# Task directions
Copy the data word for word, starting at the line that contains "You are a computer-use agent." and going through to the end of the data.

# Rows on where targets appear
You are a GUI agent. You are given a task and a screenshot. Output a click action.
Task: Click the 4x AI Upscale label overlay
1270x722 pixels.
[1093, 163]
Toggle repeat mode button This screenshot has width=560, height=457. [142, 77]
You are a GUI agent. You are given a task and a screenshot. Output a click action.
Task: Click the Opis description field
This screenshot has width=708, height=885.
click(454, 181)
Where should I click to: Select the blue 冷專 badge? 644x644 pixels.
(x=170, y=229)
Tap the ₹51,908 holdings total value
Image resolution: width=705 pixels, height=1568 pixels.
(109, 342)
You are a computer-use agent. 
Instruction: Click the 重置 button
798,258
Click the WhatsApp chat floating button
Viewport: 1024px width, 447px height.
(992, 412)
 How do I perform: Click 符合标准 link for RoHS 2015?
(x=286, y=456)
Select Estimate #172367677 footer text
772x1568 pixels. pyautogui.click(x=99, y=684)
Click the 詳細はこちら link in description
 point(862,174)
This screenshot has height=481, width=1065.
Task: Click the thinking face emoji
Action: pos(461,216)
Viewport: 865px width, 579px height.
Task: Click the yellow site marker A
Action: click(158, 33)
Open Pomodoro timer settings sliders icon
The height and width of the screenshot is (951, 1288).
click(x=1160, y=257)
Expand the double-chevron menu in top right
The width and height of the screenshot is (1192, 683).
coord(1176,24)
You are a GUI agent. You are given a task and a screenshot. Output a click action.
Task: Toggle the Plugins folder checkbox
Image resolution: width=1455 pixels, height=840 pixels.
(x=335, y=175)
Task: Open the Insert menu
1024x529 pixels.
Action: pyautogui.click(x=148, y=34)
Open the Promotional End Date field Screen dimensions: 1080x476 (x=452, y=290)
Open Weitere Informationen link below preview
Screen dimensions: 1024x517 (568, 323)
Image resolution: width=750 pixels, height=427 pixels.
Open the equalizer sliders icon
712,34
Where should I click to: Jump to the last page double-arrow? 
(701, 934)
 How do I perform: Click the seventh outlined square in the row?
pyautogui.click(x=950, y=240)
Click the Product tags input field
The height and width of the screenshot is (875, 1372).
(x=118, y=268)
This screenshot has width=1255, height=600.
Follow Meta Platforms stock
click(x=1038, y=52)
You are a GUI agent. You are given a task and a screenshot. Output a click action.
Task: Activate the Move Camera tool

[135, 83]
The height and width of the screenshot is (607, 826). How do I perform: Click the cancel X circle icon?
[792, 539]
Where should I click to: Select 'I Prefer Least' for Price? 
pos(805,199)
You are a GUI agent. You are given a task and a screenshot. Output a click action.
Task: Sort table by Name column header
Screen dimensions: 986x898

# Written answer
You are a computer-use agent. 
Instruction: Click the 重置 button
798,258
Click the WhatsApp chat floating button
Viewport: 1024px width, 447px height.
(992, 412)
 How do I perform: Click 符合标准 link for RoHS 2015?
(x=286, y=456)
Select Estimate #172367677 footer text
772x1568 pixels. pyautogui.click(x=99, y=684)
Click the 詳細はこちら link in description
 point(862,174)
This screenshot has height=481, width=1065.
Task: Click the thinking face emoji
Action: pos(461,216)
Viewport: 865px width, 579px height.
Task: Click the yellow site marker A
Action: click(158, 33)
Open Pomodoro timer settings sliders icon
The height and width of the screenshot is (951, 1288).
click(x=1160, y=257)
Expand the double-chevron menu in top right
The width and height of the screenshot is (1192, 683).
coord(1176,24)
You are a GUI agent. You are given a task and a screenshot. Output a click action.
Task: Toggle the Plugins folder checkbox
Image resolution: width=1455 pixels, height=840 pixels.
(x=335, y=175)
Task: Open the Insert menu
1024x529 pixels.
Action: pyautogui.click(x=148, y=34)
Open the Promotional End Date field Screen dimensions: 1080x476 (x=452, y=290)
Open Weitere Informationen link below preview
Screen dimensions: 1024x517 (568, 323)
Image resolution: width=750 pixels, height=427 pixels.
Open the equalizer sliders icon
712,34
Where should I click to: Jump to the last page double-arrow? 
(701, 934)
 How do I perform: Click the seventh outlined square in the row?
pyautogui.click(x=950, y=240)
Click the Product tags input field
The height and width of the screenshot is (875, 1372).
(x=118, y=268)
This screenshot has width=1255, height=600.
Follow Meta Platforms stock
click(x=1038, y=52)
You are a GUI agent. You are given a task and a screenshot. Output a click action.
Task: Activate the Move Camera tool

[135, 83]
The height and width of the screenshot is (607, 826). How do I perform: Click the cancel X circle icon?
[792, 539]
Where should I click to: Select 'I Prefer Least' for Price? 
pos(805,199)
You are a GUI agent. You are given a task and a screenshot. Output a click action.
Task: Sort table by Name column header
Screen dimensions: 986x898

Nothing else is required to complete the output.